When I was a young adult and purchased my first ever “on my own” car, I had no idea what interest was. I just knew that I could afford X dollars a month on a payment and the dealers made that happen. They don’t teach us in school just what interest is and how it affects our daily lives. Here’s the bare bones version that will hopefully help you to make better decisions in life.
Interest goes two ways. Interest earned and interest spent. Let’s start with the fun one, interest earned. When you open a savings or checking account, they often tell you that it has a certain APY or Annual Percentage Yield. What this means is that money you have sitting in that account will earn interest.
Right now, interest rates are terrible. You’re lucky to find an account that offers 0.2% interest on the funds that sit in your account.

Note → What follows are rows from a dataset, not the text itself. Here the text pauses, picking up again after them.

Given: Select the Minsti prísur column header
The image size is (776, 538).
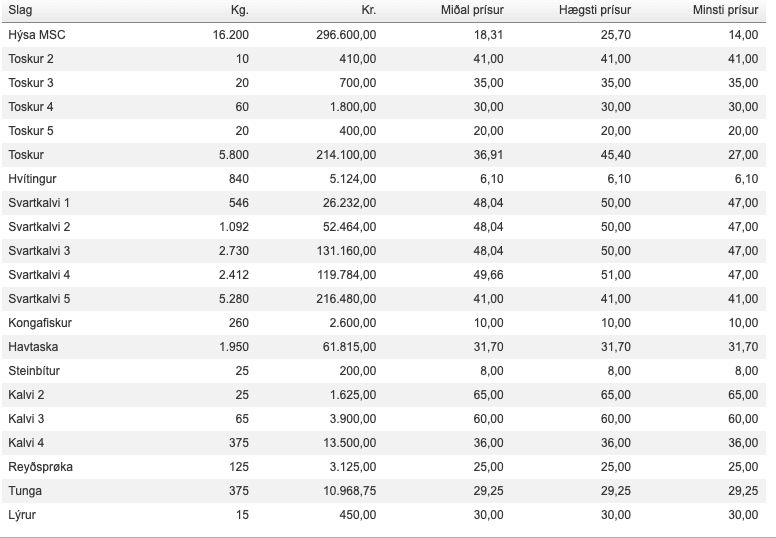Looking at the screenshot, I should 726,10.

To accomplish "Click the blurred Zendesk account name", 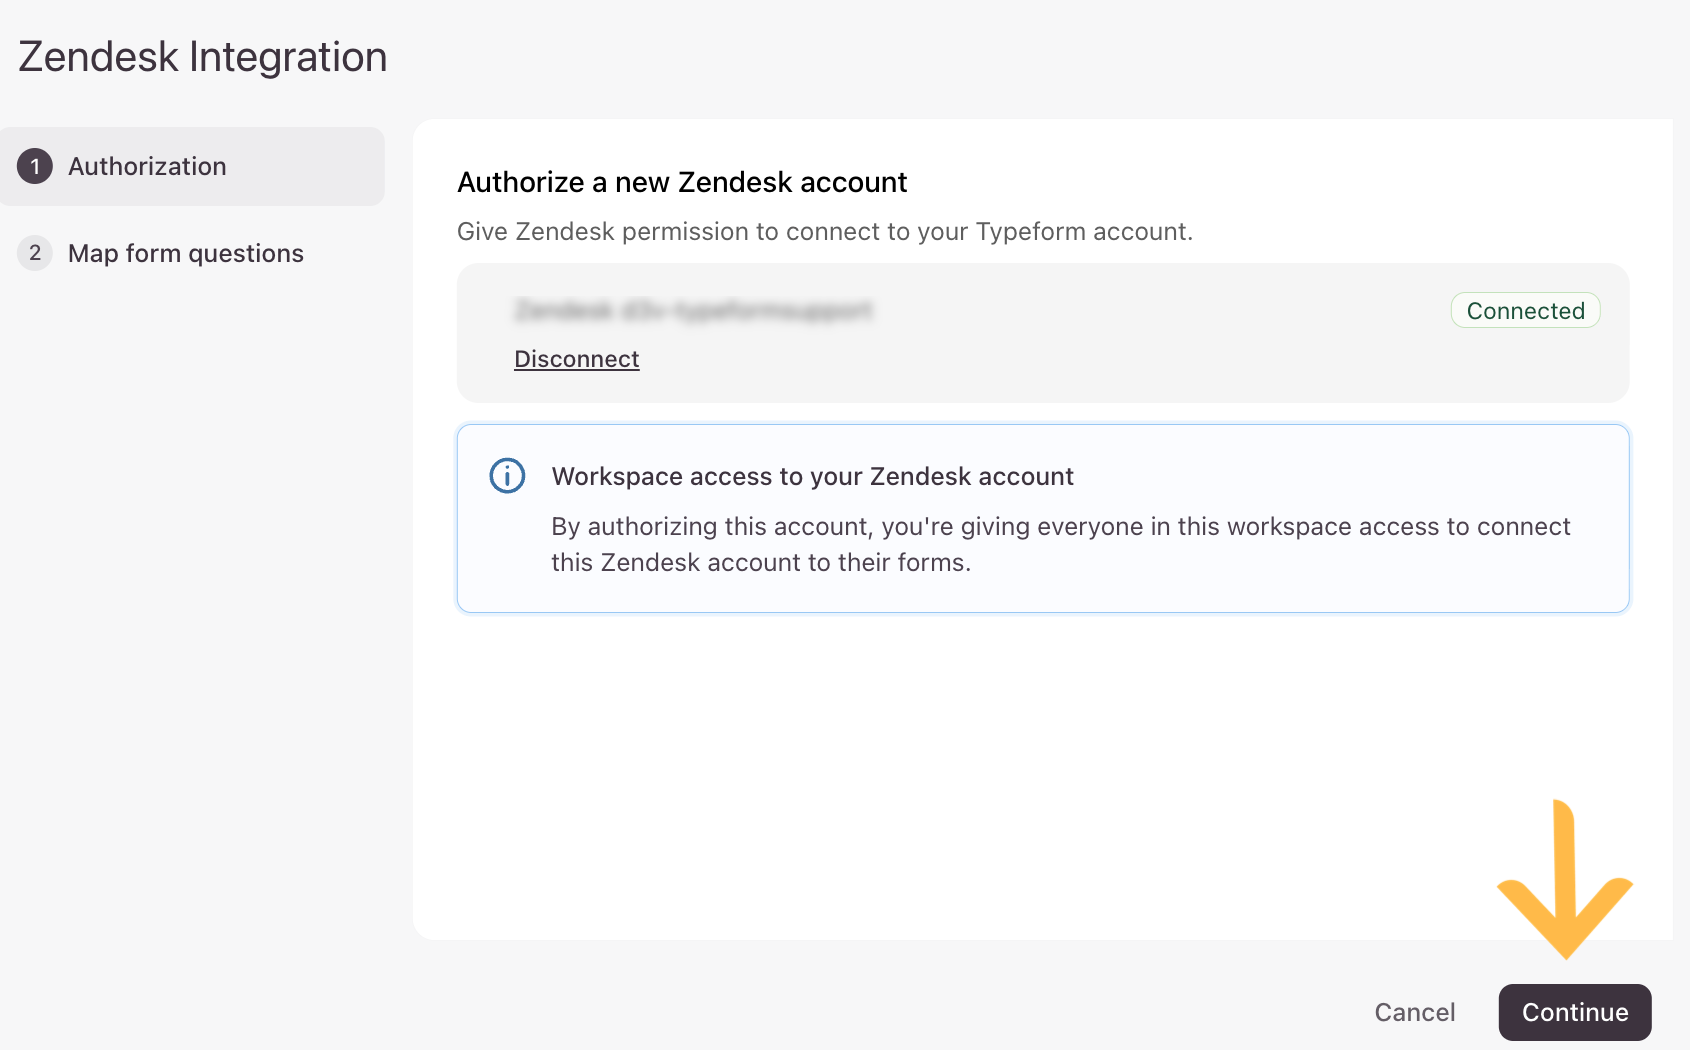I will click(x=693, y=311).
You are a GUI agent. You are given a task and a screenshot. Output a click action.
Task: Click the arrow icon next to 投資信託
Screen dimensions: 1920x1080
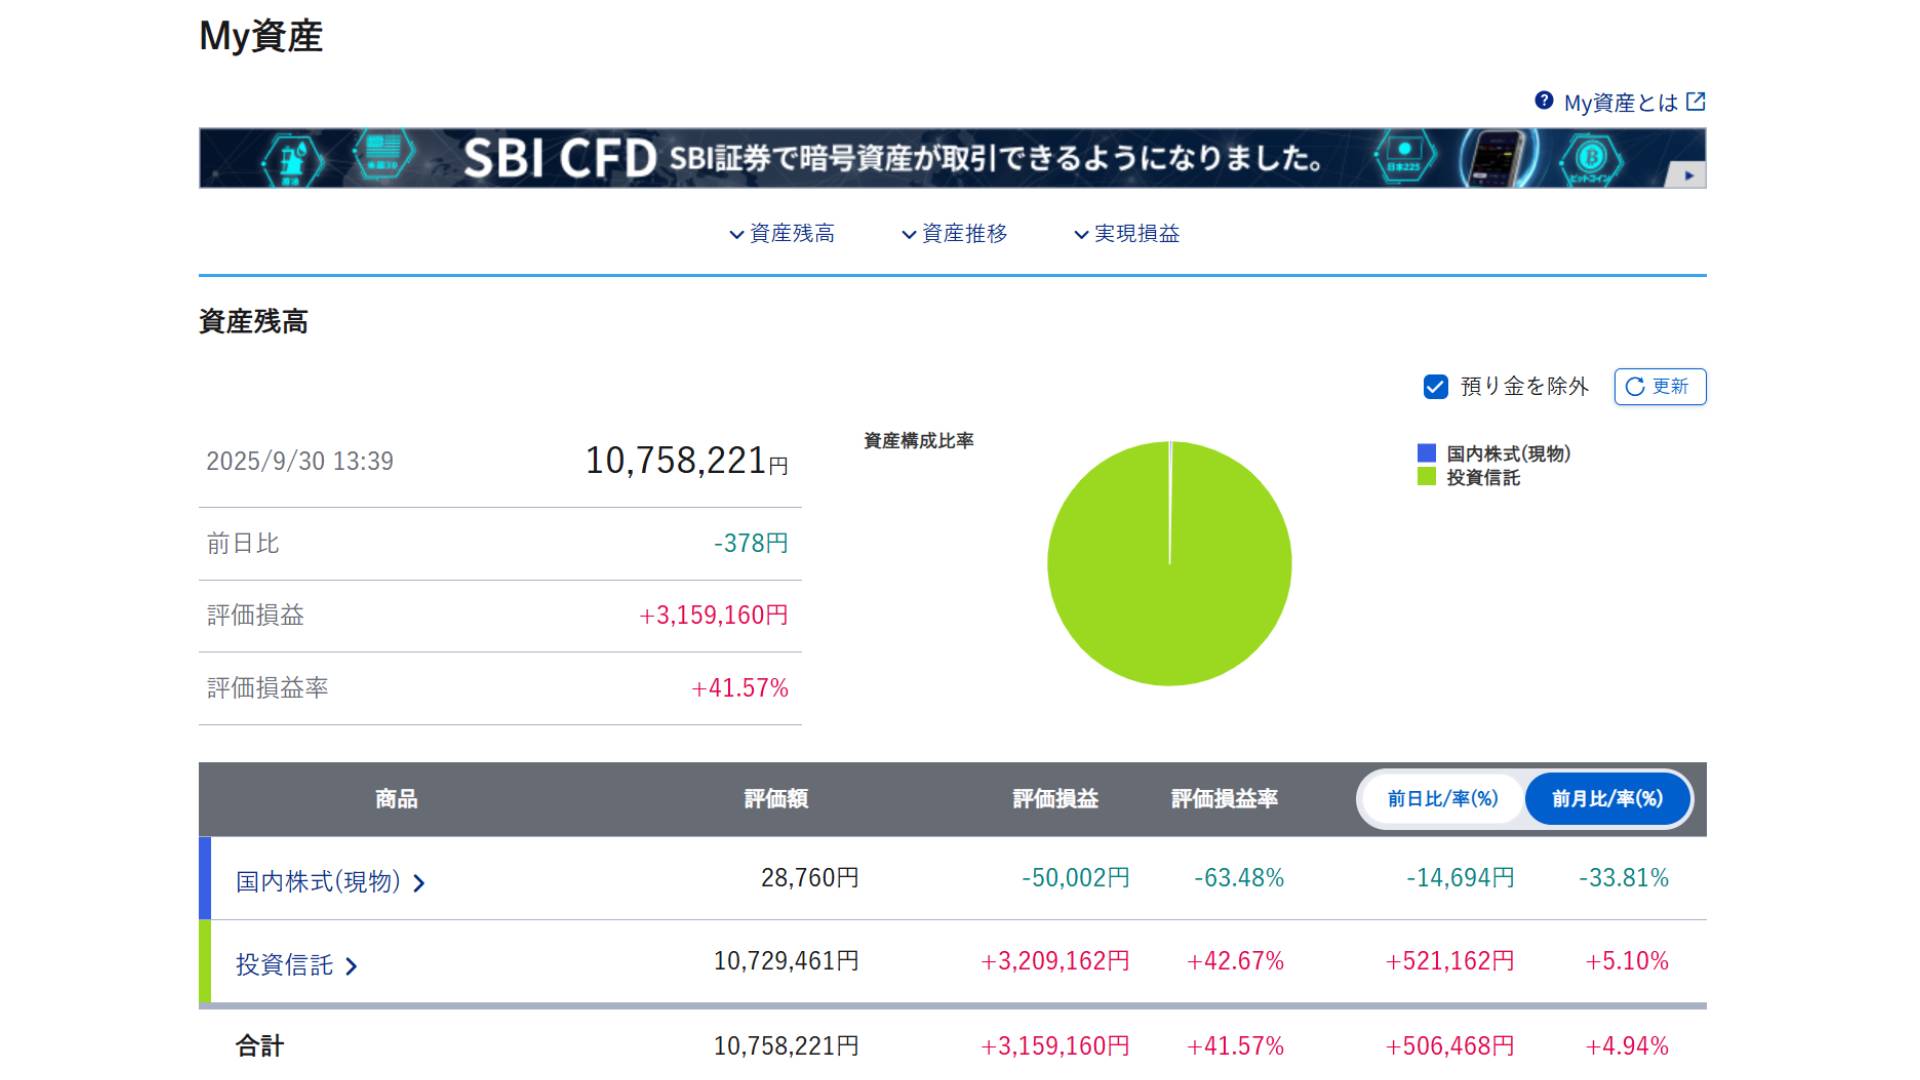point(352,966)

If you average $1,000 in your savings account, this means you will earn roughly $2 on it throughout the course of the year if you leave it sit there. Big whoop right? In better times, interest rates were more like 5%, but this is where we are right now.
If you have a retirement plan at your job, you also earn interest on that and the rates are usually much higher than a regular savings.
Now, the not so fun part, interest spent. Interest spent is found in many sources: auto loans, credit cards, mortgages, furniture purchases, jewelry purchases and more. The one instance most people will be using interest in this format is an auto loan. Many factors are taken into consideration when they decide what your APR (annual percentage rate) will be for your auto loan. The biggest one will be your existing credit and credit score. If you have poor credit, meaning you haven’t paid your debts very well in your past, you will get a higher interest rate. Unlike the interest earned, this is a bad thing on interest spent.
Right now auto rates are running from less than 1% to 15%. If you have good credit and purchase a $15,000 car on payments for 5 years, your monthly payment (say they give you 2.5%) will be $266. The total interest you will spend throughout the life of the loan is $972. This means you spent $15,972 on that car. If you have poor credit and purchase the same car same way on a 12% interest loan, your monthly payment will be $344 and you will spend $5015 in interest. Now the car cost you $20,015!!!
This is a great example of why it is so important to know what interest is and how it can affect your life. Think of how much better a car you could have for $20,000? This means you need to work for a better interest rate, shop around for one and keep your credit in good standing.